─── Dataset rows
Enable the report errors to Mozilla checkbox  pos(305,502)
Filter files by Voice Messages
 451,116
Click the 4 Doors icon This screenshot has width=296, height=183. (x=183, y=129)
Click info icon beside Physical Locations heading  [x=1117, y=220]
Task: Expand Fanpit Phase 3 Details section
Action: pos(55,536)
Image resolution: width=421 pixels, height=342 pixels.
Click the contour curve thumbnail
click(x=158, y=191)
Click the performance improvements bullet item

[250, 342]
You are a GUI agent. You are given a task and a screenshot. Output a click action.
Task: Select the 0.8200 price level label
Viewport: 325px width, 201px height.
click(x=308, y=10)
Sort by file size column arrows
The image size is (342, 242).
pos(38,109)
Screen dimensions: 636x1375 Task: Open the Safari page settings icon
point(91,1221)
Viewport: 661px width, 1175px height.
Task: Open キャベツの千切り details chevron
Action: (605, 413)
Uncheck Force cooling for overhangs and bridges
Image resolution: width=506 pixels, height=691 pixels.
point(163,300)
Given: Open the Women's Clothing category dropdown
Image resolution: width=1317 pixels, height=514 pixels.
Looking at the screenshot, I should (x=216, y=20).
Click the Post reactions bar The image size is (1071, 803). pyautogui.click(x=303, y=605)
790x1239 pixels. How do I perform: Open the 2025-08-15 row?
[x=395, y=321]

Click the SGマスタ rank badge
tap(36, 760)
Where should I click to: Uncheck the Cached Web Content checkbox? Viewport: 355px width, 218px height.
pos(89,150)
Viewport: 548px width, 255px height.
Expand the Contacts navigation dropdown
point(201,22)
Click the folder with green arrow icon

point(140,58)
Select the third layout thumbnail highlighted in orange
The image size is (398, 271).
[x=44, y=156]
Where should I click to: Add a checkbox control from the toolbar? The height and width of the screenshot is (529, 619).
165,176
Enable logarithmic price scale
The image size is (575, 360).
──────
Rewrite all of the data above, replacing every occurrence of "checkbox" with "check box" and leaving everything else unchanged.

Enable the report errors to Mozilla check box  pos(305,502)
Filter files by Voice Messages
 451,116
Click the 4 Doors icon This screenshot has width=296, height=183. (x=183, y=129)
Click info icon beside Physical Locations heading  [x=1117, y=220]
Task: Expand Fanpit Phase 3 Details section
Action: pos(55,536)
Image resolution: width=421 pixels, height=342 pixels.
Click the contour curve thumbnail
click(x=158, y=191)
Click the performance improvements bullet item

[250, 342]
You are a GUI agent. You are given a task and a screenshot. Output a click action.
Task: Select the 0.8200 price level label
Viewport: 325px width, 201px height.
click(x=308, y=10)
Sort by file size column arrows
The image size is (342, 242).
pos(38,109)
Screen dimensions: 636x1375 Task: Open the Safari page settings icon
point(91,1221)
Viewport: 661px width, 1175px height.
Task: Open キャベツの千切り details chevron
Action: (605, 413)
Uncheck Force cooling for overhangs and bridges
Image resolution: width=506 pixels, height=691 pixels.
point(163,300)
Given: Open the Women's Clothing category dropdown
Image resolution: width=1317 pixels, height=514 pixels.
Looking at the screenshot, I should (x=216, y=20).
Click the Post reactions bar The image size is (1071, 803). pyautogui.click(x=303, y=605)
790x1239 pixels. How do I perform: Open the 2025-08-15 row?
[x=395, y=321]

Click the SGマスタ rank badge
tap(36, 760)
Where should I click to: Uncheck the Cached Web Content check box? Viewport: 355px width, 218px height.
pos(89,150)
Viewport: 548px width, 255px height.
Expand the Contacts navigation dropdown
point(201,22)
Click the folder with green arrow icon

point(140,58)
Select the third layout thumbnail highlighted in orange
The image size is (398, 271).
[x=44, y=156]
Where should I click to: Add a check box control from the toolbar? The height and width of the screenshot is (529, 619).
165,176
Enable logarithmic price scale
The image size is (575, 360).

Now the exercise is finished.